Smombies: the New Safety Challenge for Cities in the 21st Century
Never heard of smombies before? And yet you see them every day. Blending smartphone and zombie, this word describes a person who’s watching their phone while walking in the streets. The field of attention of a smartphone user being estimated at only 5% of a regular pedestrian’s, it’s easy to comprehend its dangers: falls, collisions with other pedestrians or vehicles can lead to potentially fatal accidents. In a world where 3.5 billion people own a smartphone, finding innovative solutions to solve this century’s challenge is now a priority for cities all over the world. Let’s have a look at this new issue!

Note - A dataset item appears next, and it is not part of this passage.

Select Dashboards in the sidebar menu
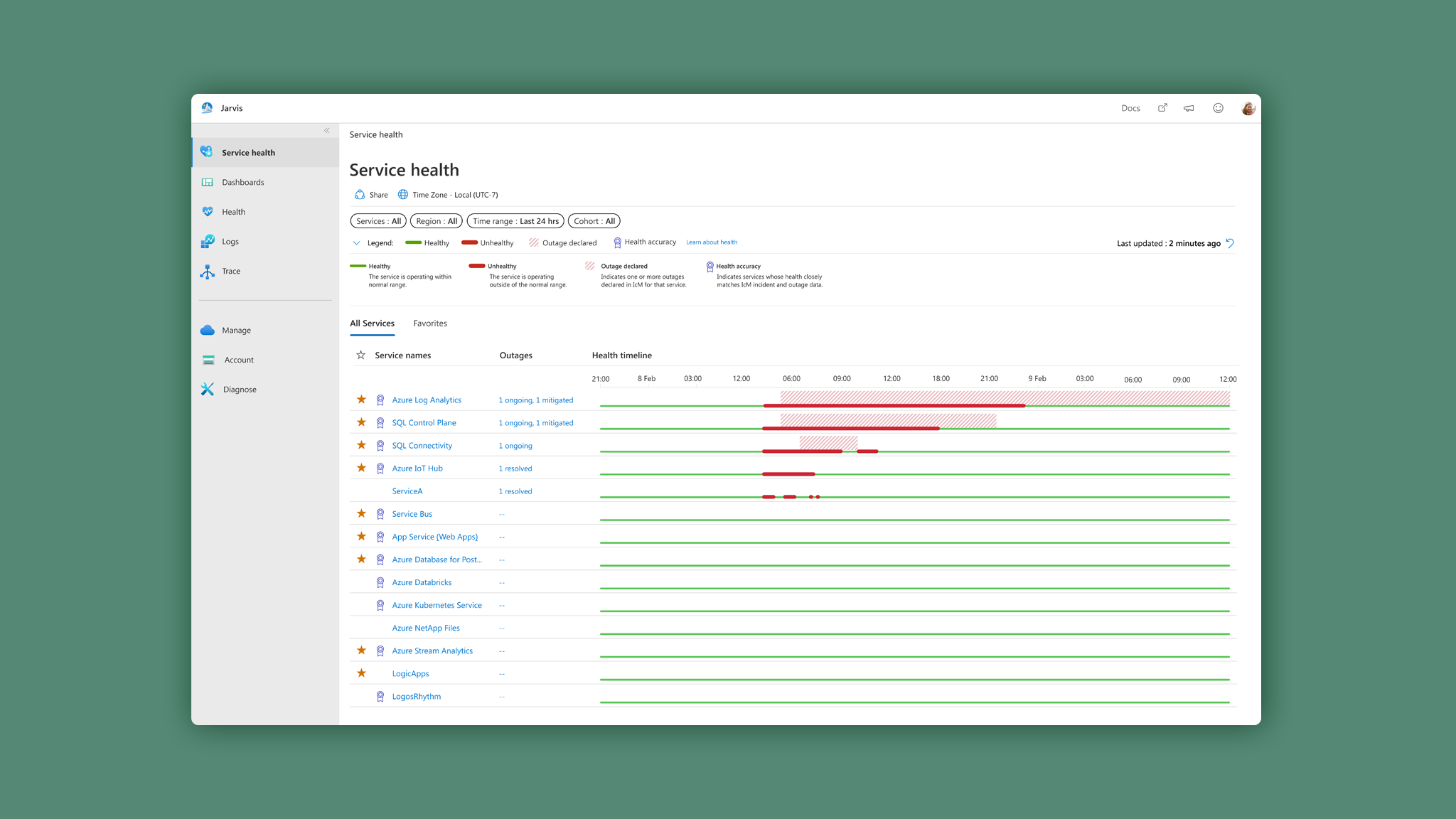The height and width of the screenshot is (819, 1456). pos(242,183)
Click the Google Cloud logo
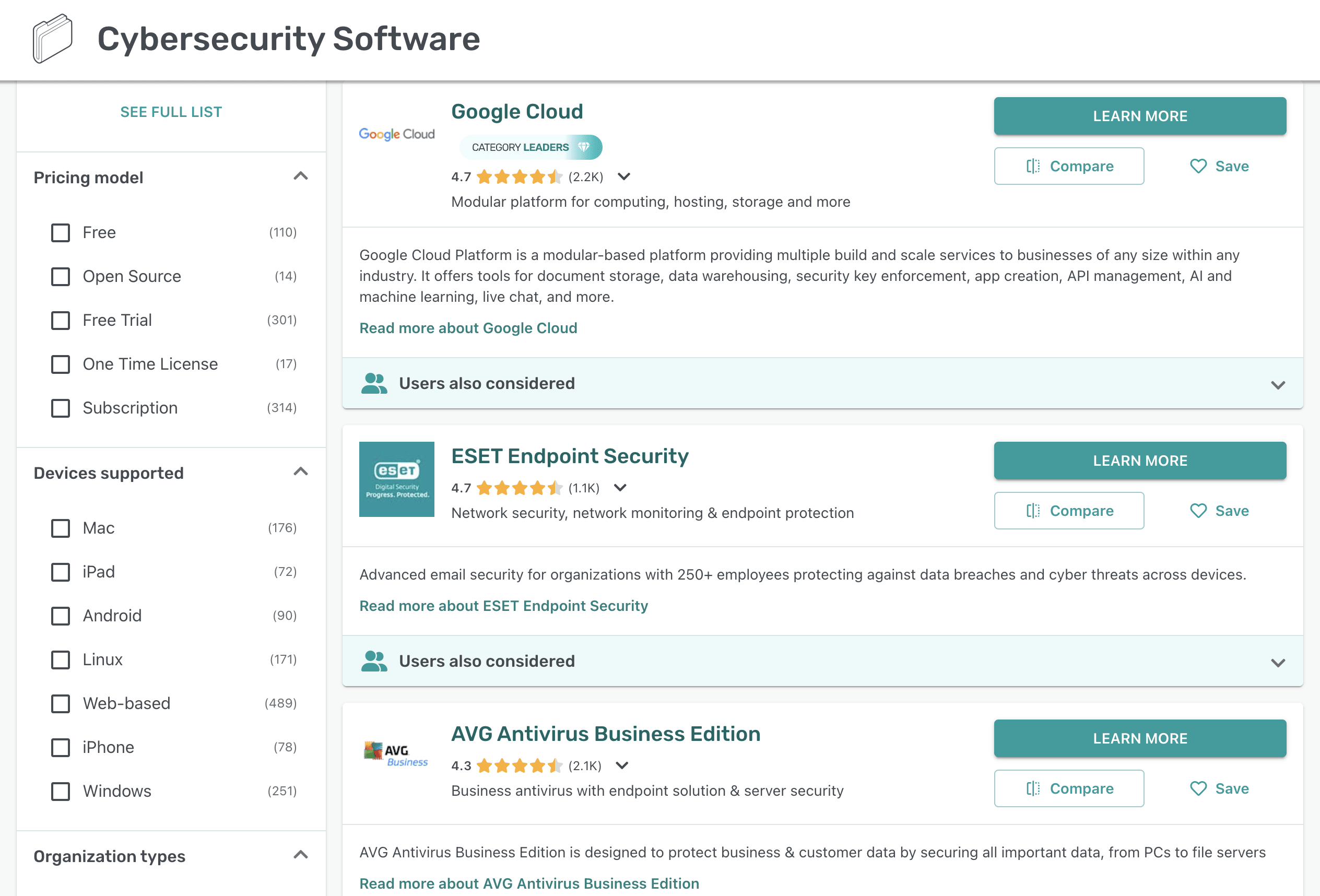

Smombies: a worrying phenomenon for road safety
Although smartphones are seen as helpful and useful by a lot of people including people with disabilities thanks to apps specifically designed to help them find their way such as Evelity, they can also cause damage for others such as smombies. Combining smartphone with zombie gives the perfect analogy to explain what smombies are. In this case, smartphones drain users of all their abilities and intelligence to turn them into brainless and potential living dead. Instead of being obsessed with eating brains like a proper zombie, smombies are obsessed with their phones. The digital era has impacted all of us and anybody can turn into a smombie. Walking in slow motion like a zombie set to attack his prey, the smombie keeps his head down to focus only on his smartphone. Other pedestrians or fellow smombies, impatient drivers, cyclists who keep weaving in and out of the traffic, excited dogs on a leash… don’t exist anymore and are not even included in their peripheral vision. Smombies only acknowledge what their smartphones tell them to.
It’s a new form of self destruction that takes place, one that sets smombies in their own digital world and leaves them on the sides of the road (for those who are lucky enough to have survived crossing the road).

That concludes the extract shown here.